Au lieu de cela, elle se veut un « forum de discussion » des principales problématiques auxquelles est confronté le secteur du cloud et des technologies de pointe, et non un « organe de standardisation » visant à harmoniser les exigences techniques, explique Lucas Buthion de Scaleway à EURACTIV.
Le mois dernier, le fournisseur de cloud français a décidé de se retirer du projet Gaia-X, citant une influence étrangère comme l’une des raisons de son départ.
« Par rapport à d’autres initiatives comme Gaia-X, cette alliance est initiée par une autorité publique », ce qui lui donne une certaine « légitimité », a ajouté M. Buthion. La Commission européenne aura ainsi à jouer un « rôle intéressant d’agrégation et d’arbitrage ».
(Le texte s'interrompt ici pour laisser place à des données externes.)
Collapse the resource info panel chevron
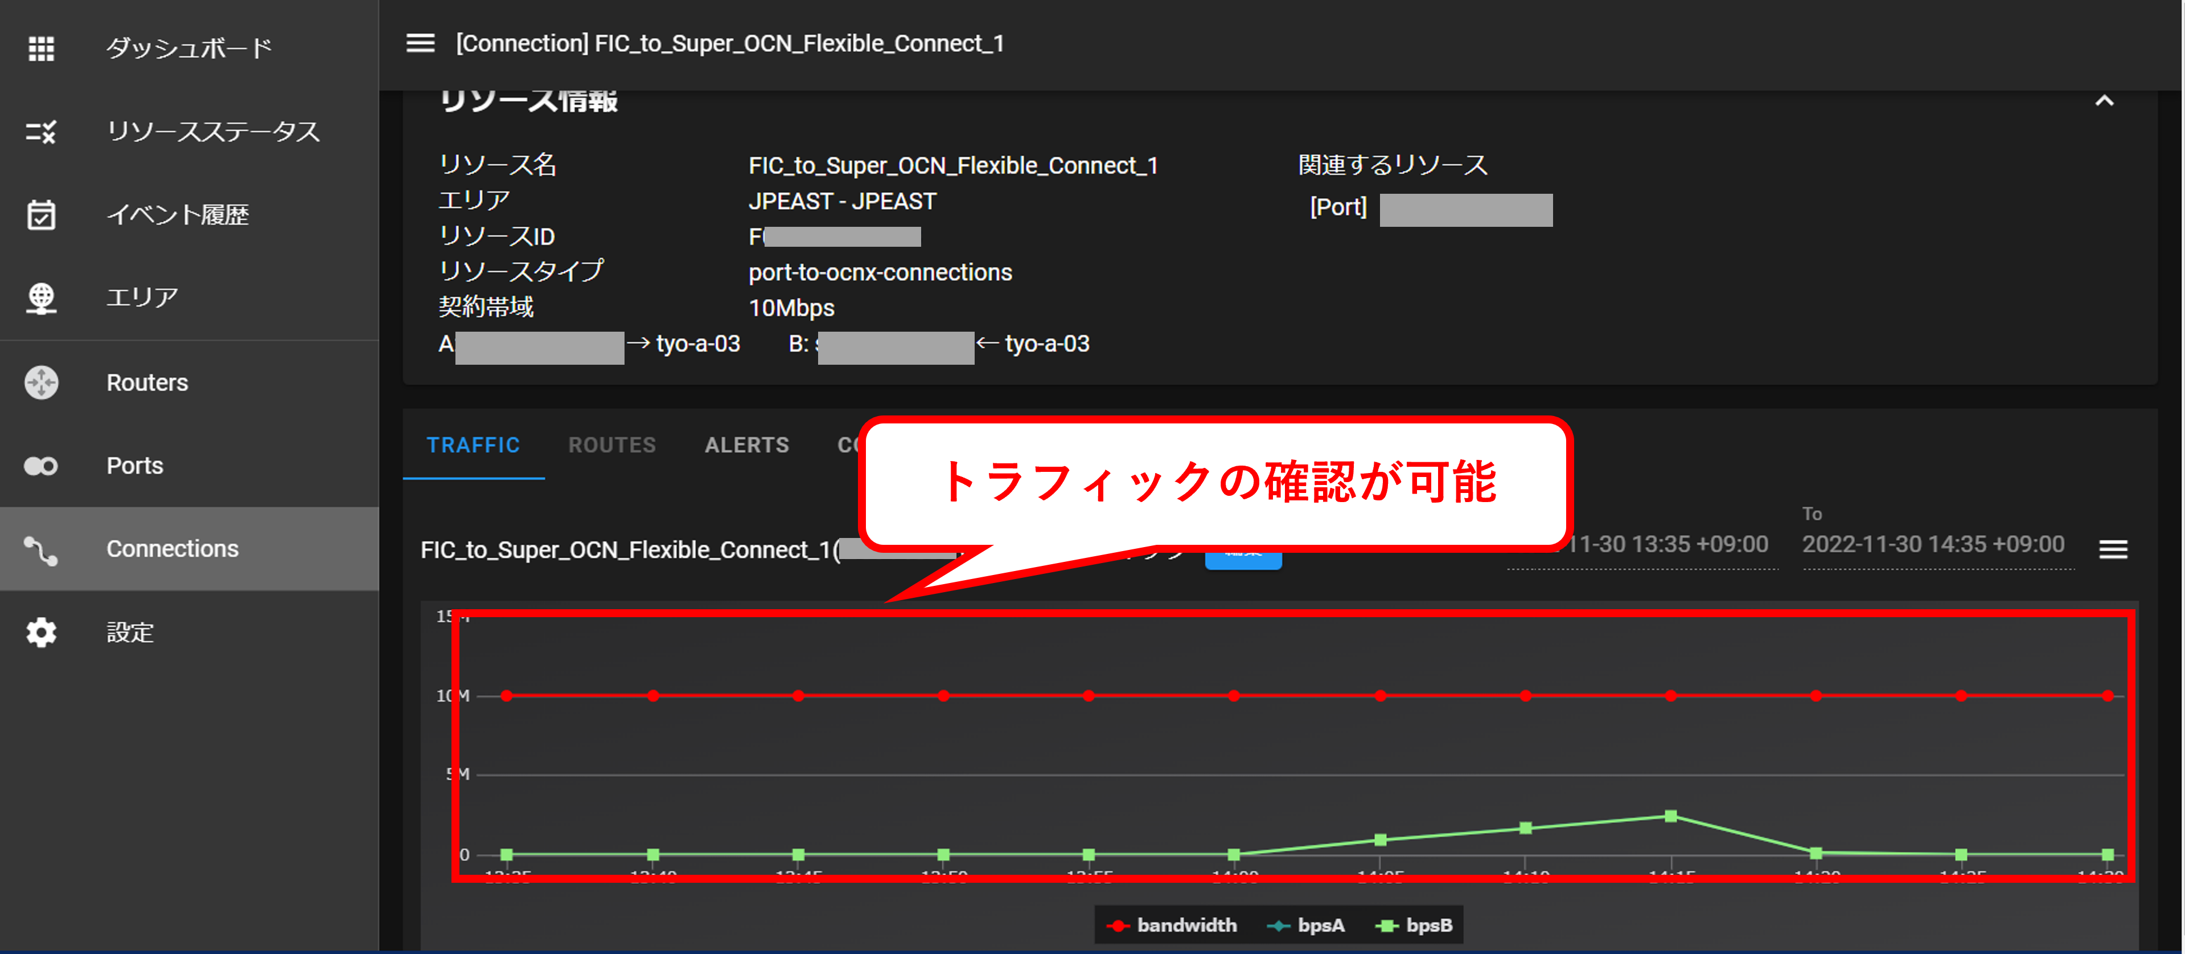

L’idée derrière Gaia-X était de réaliser « un cloud en Europe, et non un cloud européen, ce qui a probablement été mal compris dès le départ », note Guillaume Champeau, responsable des affaires publiques chez Clever Cloud, dans un échange avec EURACTIV.
Cette nouvelle alliance vise à « rassembler les industriels européens pour créer de l’innovation européenne afin de ne plus avoir à dépendre des géants américains et asiatiques dans le domaine du cloud et de l’edge », a-t-il déclaré, soulignant que l’objectif initial ne devrait pas être détournée par l’arrivée potentielle des GAFAM, notamment au sein du forum.
Clever Cloud mettra également un point d’honneur à « faire attention à l’ensemble de l’écosystème du cloud, et pas seulement aux opérateurs d’infrastructure », a précisé M. Champeau, soulignant que « le cloud est une chaîne de valeur complète et que ce qui crée le plus de valeur dans le cloud, c’est le logiciel ».